(What to work on): Retype only the lines from the top of the records to the line with "Task: Click the blue legend square swatch", including that line but none of the pictures.

(Stored records)
● ● ● ● ●

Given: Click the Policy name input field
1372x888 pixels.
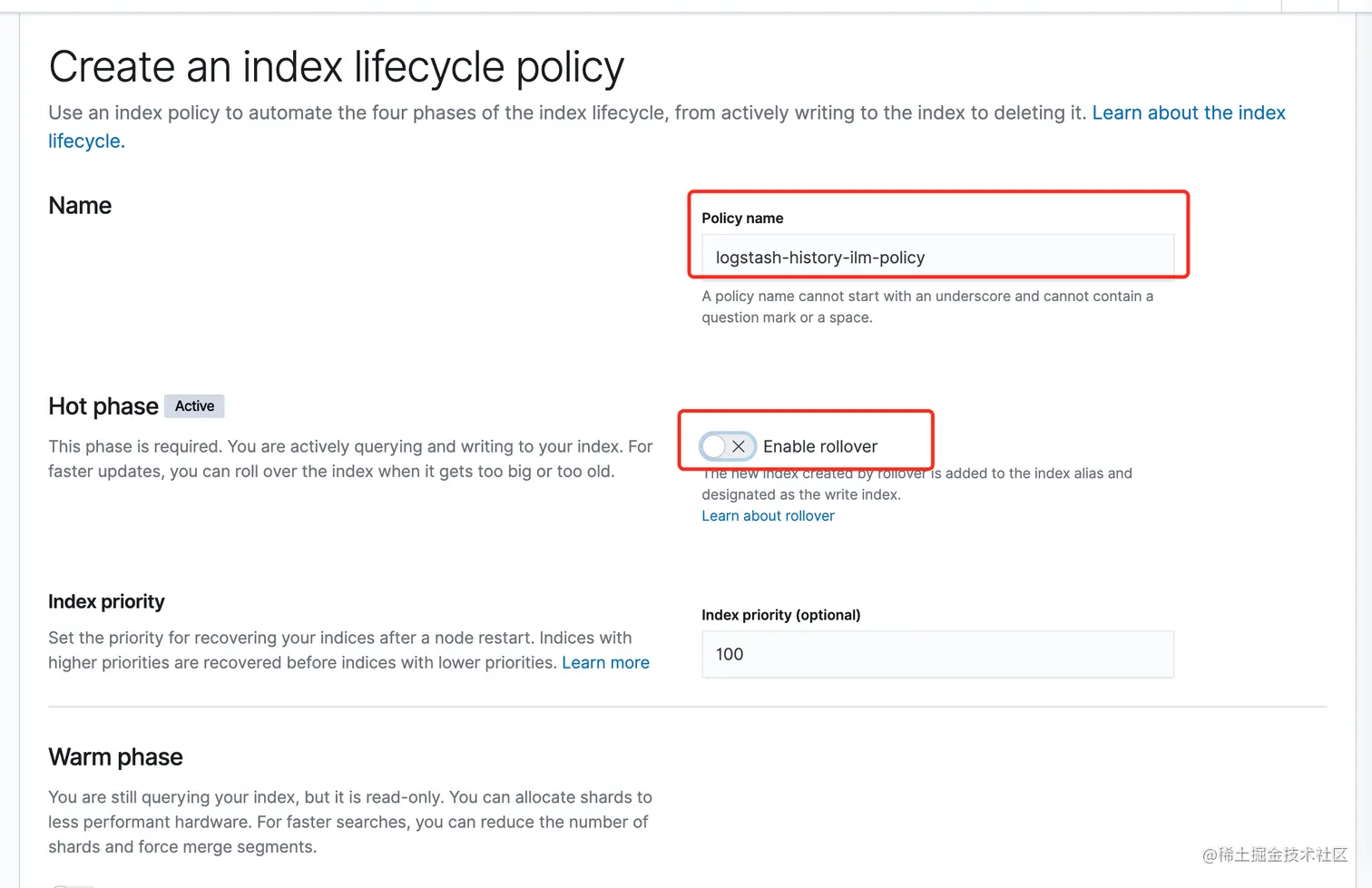Looking at the screenshot, I should coord(936,258).
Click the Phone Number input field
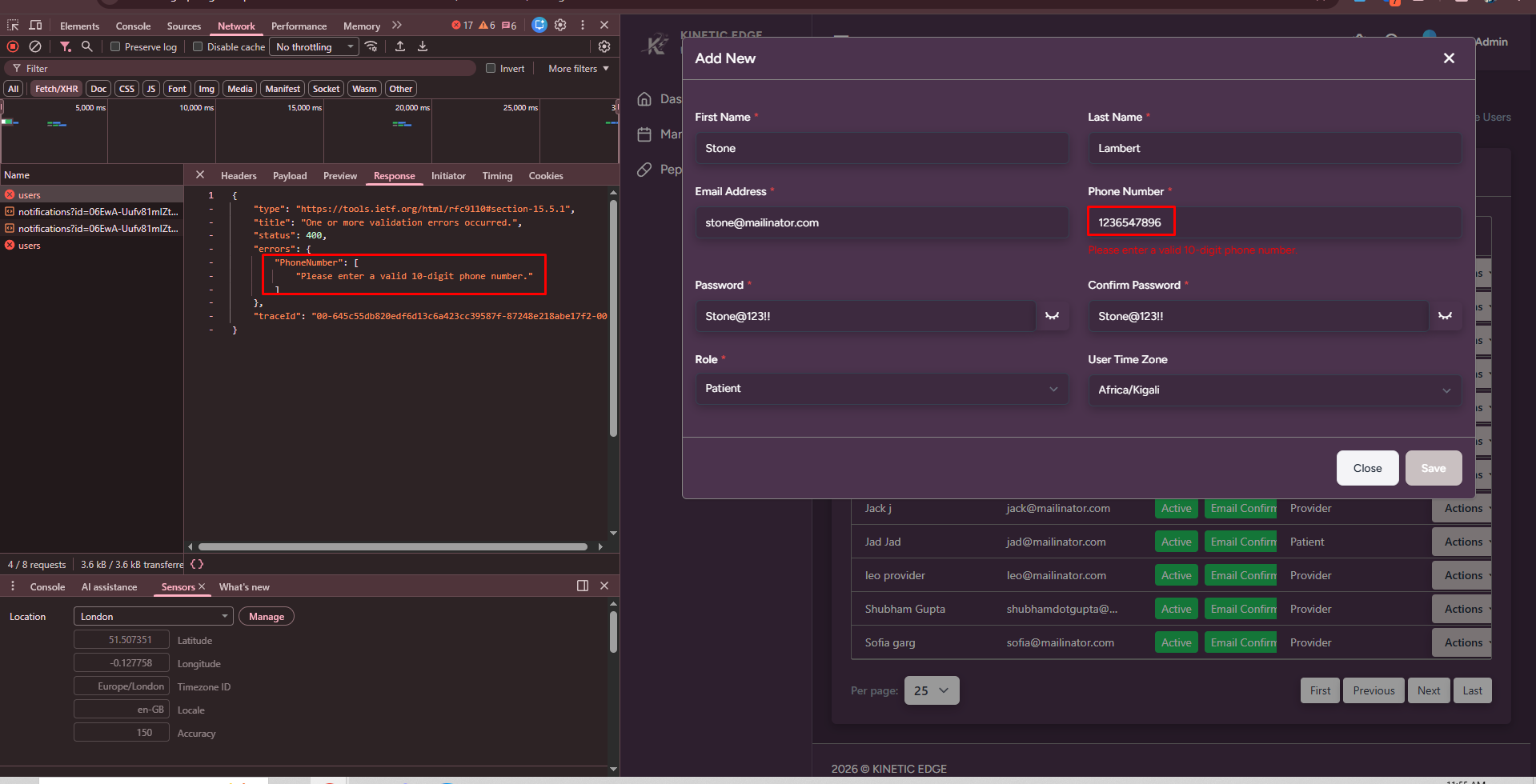1536x784 pixels. click(x=1273, y=222)
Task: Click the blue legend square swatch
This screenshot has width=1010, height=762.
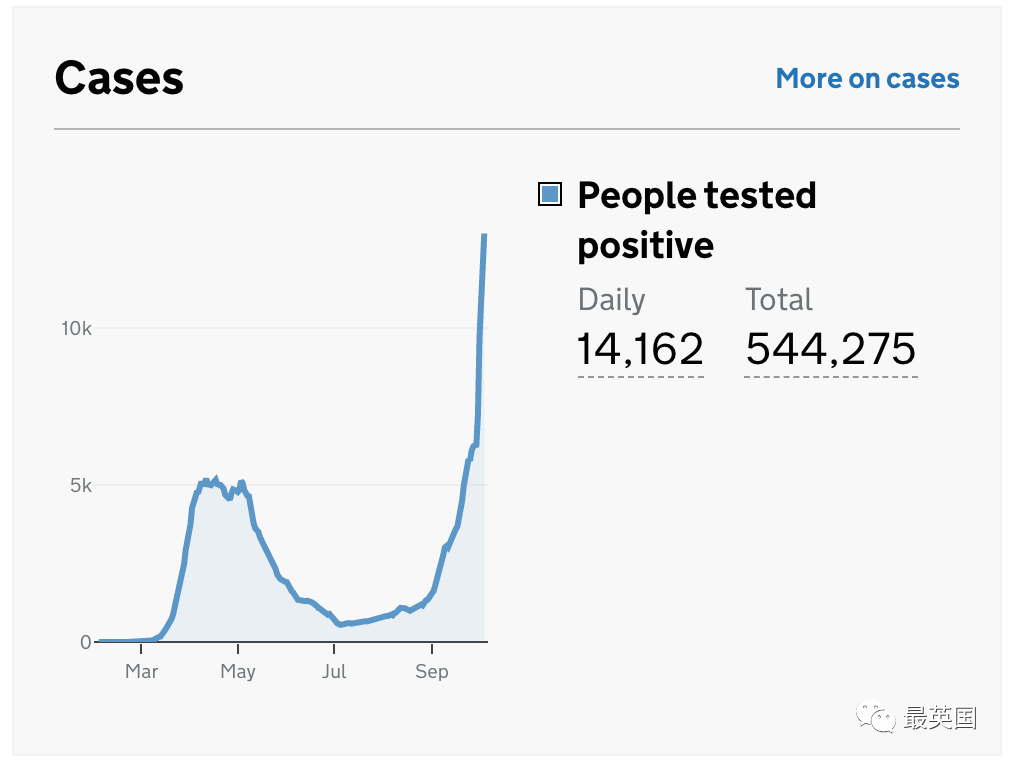Action: coord(549,194)
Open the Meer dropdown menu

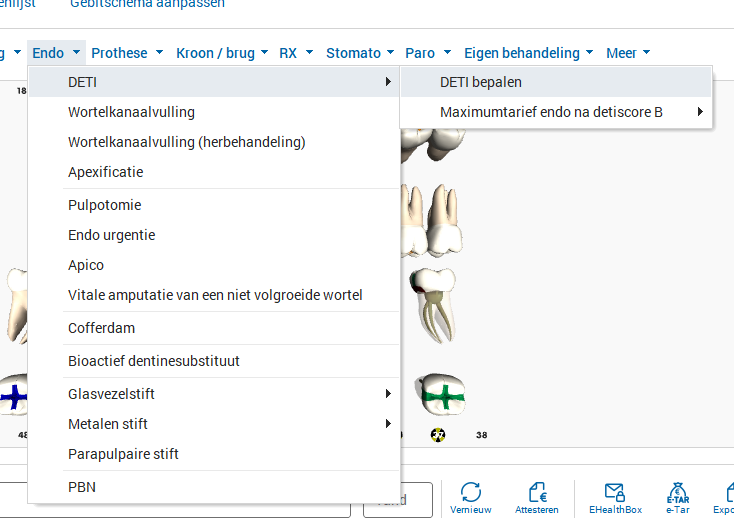(x=628, y=53)
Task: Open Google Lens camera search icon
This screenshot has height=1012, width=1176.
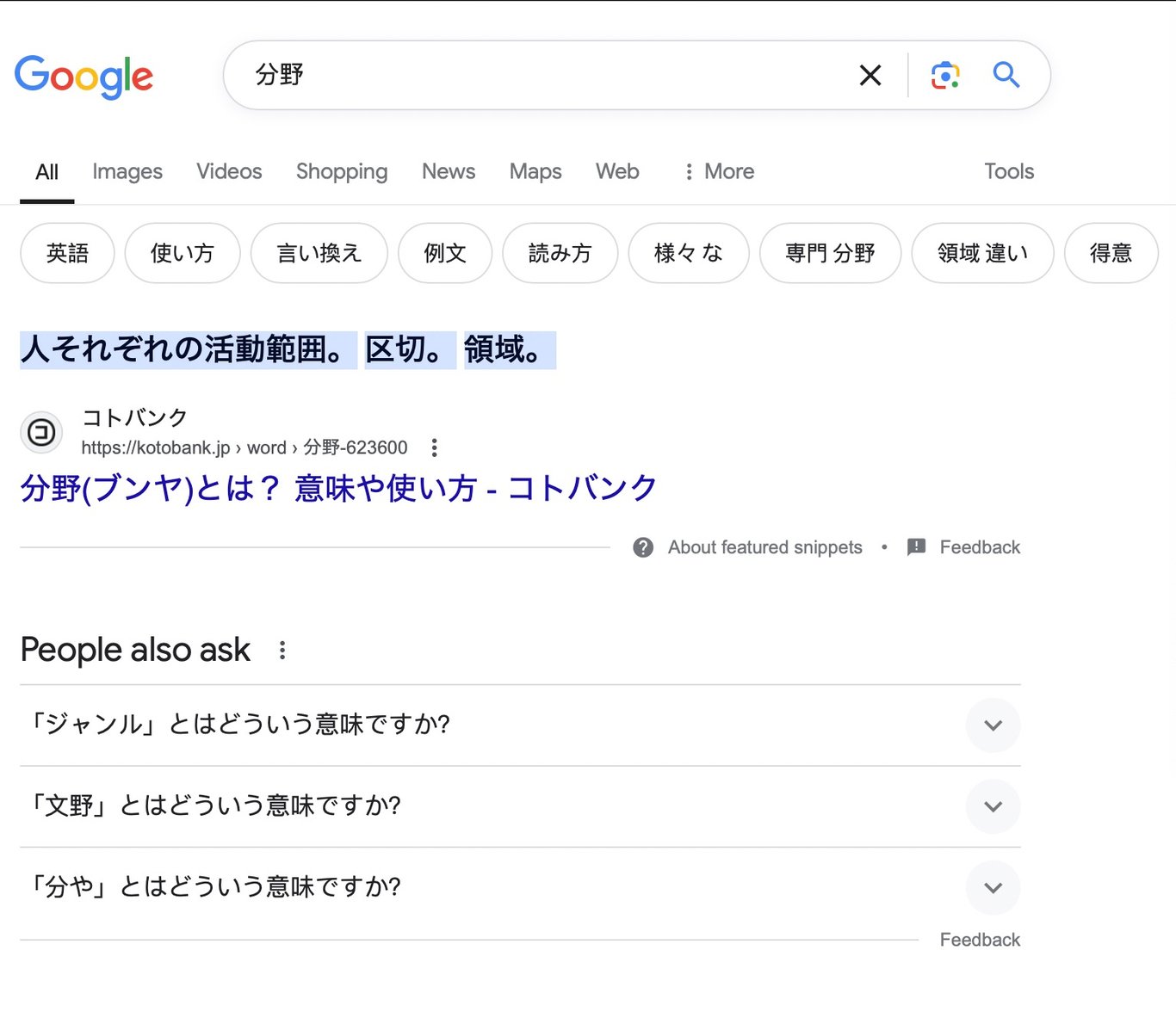Action: (945, 76)
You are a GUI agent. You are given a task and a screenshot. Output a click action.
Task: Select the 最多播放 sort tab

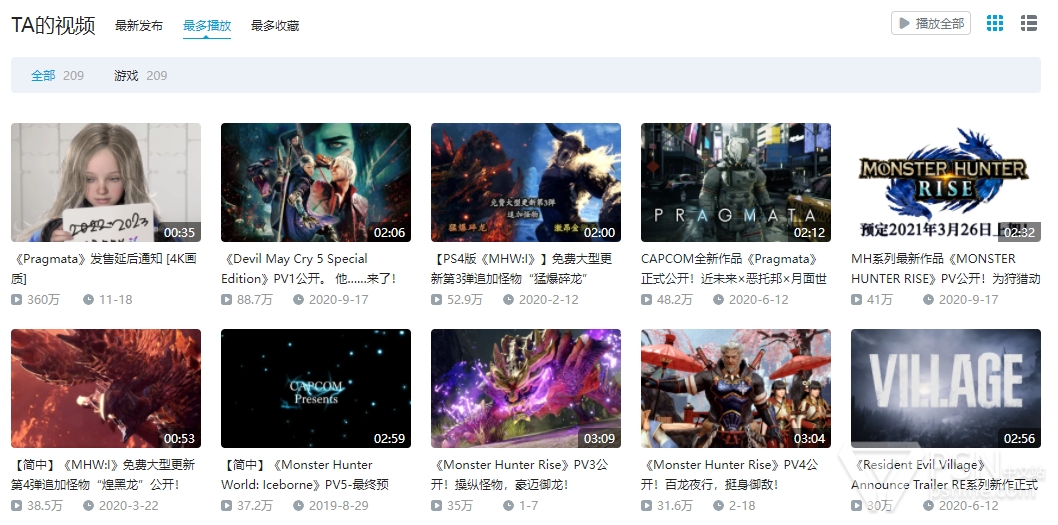click(x=207, y=26)
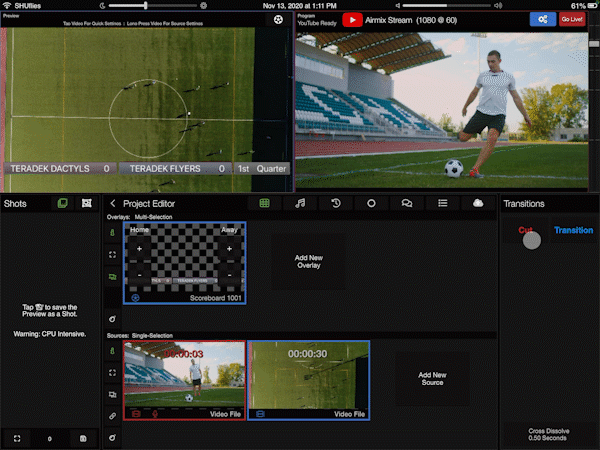Open the list view tab
The height and width of the screenshot is (450, 600).
pyautogui.click(x=442, y=203)
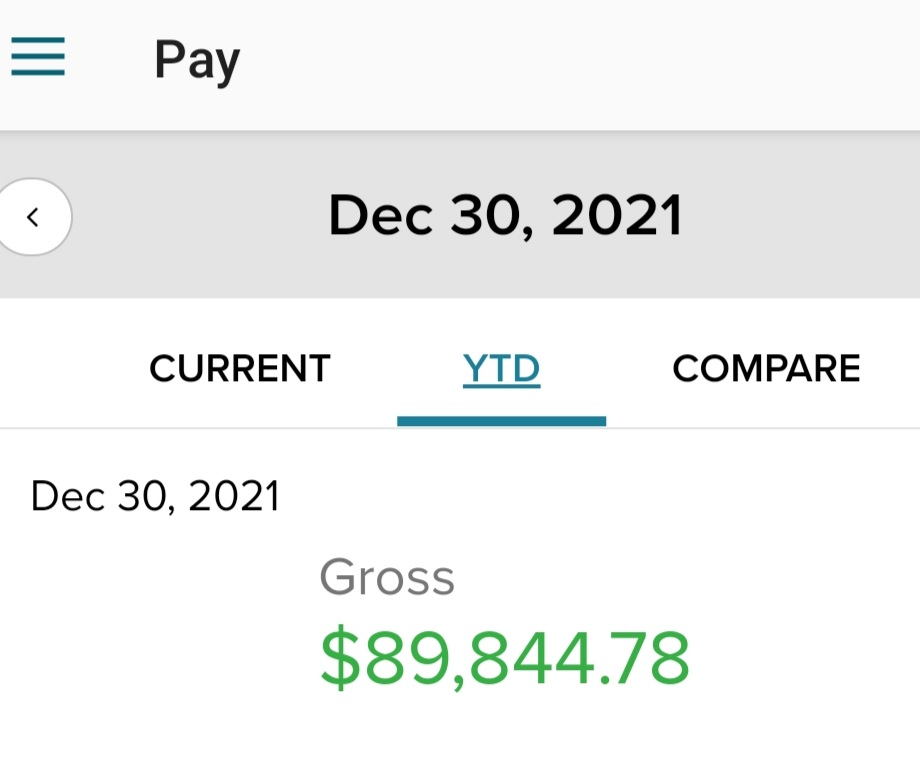Screen dimensions: 920x780
Task: Expand the pay date selector showing Dec 30, 2021
Action: pyautogui.click(x=505, y=216)
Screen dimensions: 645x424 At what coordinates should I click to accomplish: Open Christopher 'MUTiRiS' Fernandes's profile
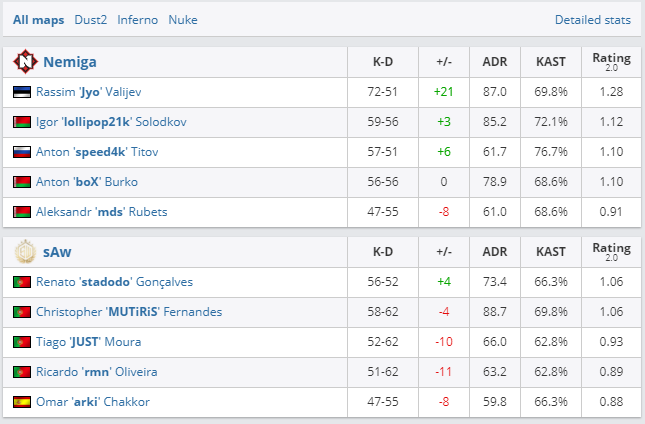pos(128,312)
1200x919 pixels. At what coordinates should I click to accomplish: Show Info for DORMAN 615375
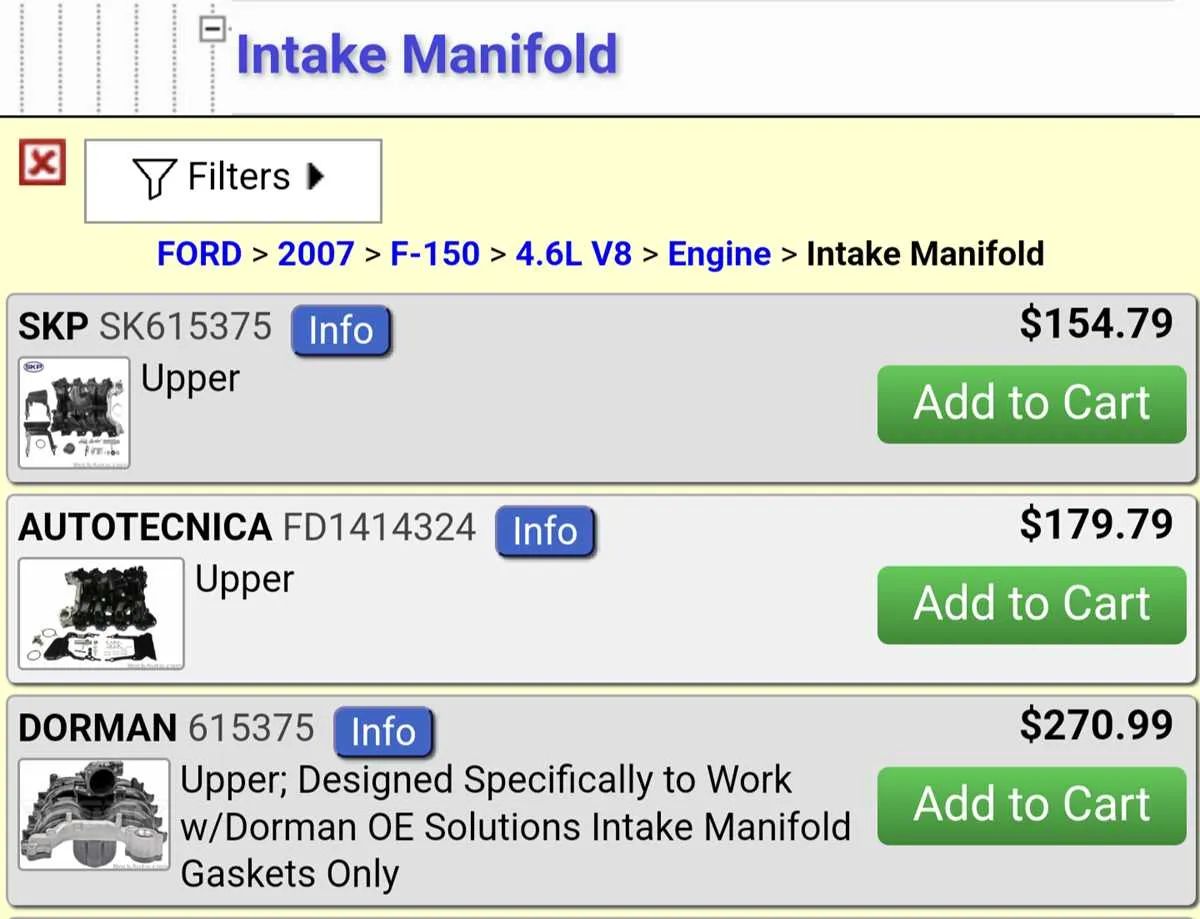(383, 732)
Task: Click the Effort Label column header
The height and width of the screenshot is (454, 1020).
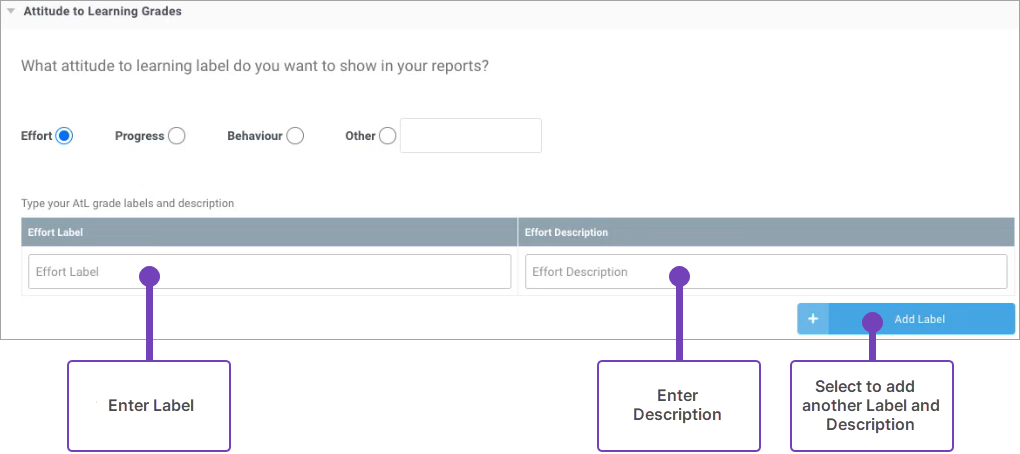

● ● ● ● ●

(Expected answer):
Given: Click the Policy name input field
1372x888 pixels.
Looking at the screenshot, I should coord(936,258).
Click the Phone Number input field
1536x784 pixels. click(x=1273, y=222)
Task: Click the blue legend square swatch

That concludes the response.